*Try it*:
Only one stretch of the data below should be repeated: the lines from the line containing "Task: Show notifications via the bell icon" through the line containing "Click Donald J.", inclusive, exactly as they are.

[The records — start]

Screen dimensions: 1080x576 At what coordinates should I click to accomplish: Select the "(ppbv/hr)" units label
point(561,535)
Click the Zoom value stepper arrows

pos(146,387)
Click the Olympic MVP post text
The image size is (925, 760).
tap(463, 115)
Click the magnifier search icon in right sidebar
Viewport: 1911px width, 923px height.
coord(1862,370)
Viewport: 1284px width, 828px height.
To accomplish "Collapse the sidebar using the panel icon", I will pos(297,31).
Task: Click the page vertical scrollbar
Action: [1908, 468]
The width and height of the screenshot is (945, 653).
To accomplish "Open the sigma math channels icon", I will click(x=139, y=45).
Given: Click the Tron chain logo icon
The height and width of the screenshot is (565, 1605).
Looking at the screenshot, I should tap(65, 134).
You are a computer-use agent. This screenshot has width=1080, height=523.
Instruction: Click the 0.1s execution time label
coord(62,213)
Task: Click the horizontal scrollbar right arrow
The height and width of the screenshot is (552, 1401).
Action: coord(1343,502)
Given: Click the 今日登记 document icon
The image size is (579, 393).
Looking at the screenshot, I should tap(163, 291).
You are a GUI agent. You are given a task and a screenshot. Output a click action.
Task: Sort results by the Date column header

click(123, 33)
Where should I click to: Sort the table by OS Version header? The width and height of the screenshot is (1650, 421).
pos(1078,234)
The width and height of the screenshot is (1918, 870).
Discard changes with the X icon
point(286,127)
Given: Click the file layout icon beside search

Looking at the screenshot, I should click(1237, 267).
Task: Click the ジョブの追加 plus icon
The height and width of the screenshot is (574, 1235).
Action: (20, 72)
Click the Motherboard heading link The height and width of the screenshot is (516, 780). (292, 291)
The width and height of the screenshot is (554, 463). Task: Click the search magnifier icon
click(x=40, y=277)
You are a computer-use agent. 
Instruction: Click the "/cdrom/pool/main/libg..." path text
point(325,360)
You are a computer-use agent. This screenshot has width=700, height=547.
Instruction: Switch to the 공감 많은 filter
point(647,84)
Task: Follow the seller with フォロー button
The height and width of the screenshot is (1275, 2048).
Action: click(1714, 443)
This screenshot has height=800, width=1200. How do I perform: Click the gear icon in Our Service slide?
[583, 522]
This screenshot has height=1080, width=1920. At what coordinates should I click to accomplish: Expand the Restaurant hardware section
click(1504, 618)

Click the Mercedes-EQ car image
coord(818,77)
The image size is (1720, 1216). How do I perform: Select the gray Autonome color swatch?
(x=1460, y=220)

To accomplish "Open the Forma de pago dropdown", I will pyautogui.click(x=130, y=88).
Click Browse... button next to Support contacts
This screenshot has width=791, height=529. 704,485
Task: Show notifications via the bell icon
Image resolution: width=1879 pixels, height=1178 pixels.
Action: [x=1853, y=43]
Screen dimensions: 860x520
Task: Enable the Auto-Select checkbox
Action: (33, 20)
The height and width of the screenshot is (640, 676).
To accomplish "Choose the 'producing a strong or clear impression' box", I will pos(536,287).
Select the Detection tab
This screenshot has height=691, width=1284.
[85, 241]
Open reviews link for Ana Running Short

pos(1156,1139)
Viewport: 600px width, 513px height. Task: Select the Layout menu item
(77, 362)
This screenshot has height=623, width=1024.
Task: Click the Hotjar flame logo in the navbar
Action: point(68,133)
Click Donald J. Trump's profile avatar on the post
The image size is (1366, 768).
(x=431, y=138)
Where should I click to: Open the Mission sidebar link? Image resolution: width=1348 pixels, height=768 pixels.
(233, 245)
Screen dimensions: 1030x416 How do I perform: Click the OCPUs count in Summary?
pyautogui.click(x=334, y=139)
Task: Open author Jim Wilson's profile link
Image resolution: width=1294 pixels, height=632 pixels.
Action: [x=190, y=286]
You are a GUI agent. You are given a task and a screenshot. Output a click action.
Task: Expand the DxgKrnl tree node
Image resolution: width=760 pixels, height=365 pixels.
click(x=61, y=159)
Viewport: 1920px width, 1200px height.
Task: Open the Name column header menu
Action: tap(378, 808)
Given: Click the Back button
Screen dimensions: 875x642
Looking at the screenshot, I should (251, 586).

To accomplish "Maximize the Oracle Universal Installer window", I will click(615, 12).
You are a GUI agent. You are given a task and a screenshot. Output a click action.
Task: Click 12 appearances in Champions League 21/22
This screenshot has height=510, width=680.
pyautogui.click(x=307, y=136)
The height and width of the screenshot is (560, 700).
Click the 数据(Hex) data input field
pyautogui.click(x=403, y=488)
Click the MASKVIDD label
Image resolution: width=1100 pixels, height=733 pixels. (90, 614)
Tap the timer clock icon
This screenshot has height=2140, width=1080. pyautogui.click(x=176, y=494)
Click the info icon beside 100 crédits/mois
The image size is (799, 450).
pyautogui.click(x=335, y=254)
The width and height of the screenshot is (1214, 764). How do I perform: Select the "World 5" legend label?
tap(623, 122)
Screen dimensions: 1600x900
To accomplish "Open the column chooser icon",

[The records — finish]

*Response box*:
Task: Show notifications via the bell icon
Image resolution: width=1879 pixels, height=1178 pixels.
Action: [x=1853, y=43]
Screen dimensions: 860x520
Task: Enable the Auto-Select checkbox
Action: (33, 20)
The height and width of the screenshot is (640, 676).
To accomplish "Choose the 'producing a strong or clear impression' box", I will pos(536,287).
Select the Detection tab
This screenshot has height=691, width=1284.
[85, 241]
Open reviews link for Ana Running Short

pos(1156,1139)
Viewport: 600px width, 513px height. Task: Select the Layout menu item
(77, 362)
This screenshot has height=623, width=1024.
Task: Click the Hotjar flame logo in the navbar
Action: point(68,133)
Click Donald J. Trump's profile avatar on the post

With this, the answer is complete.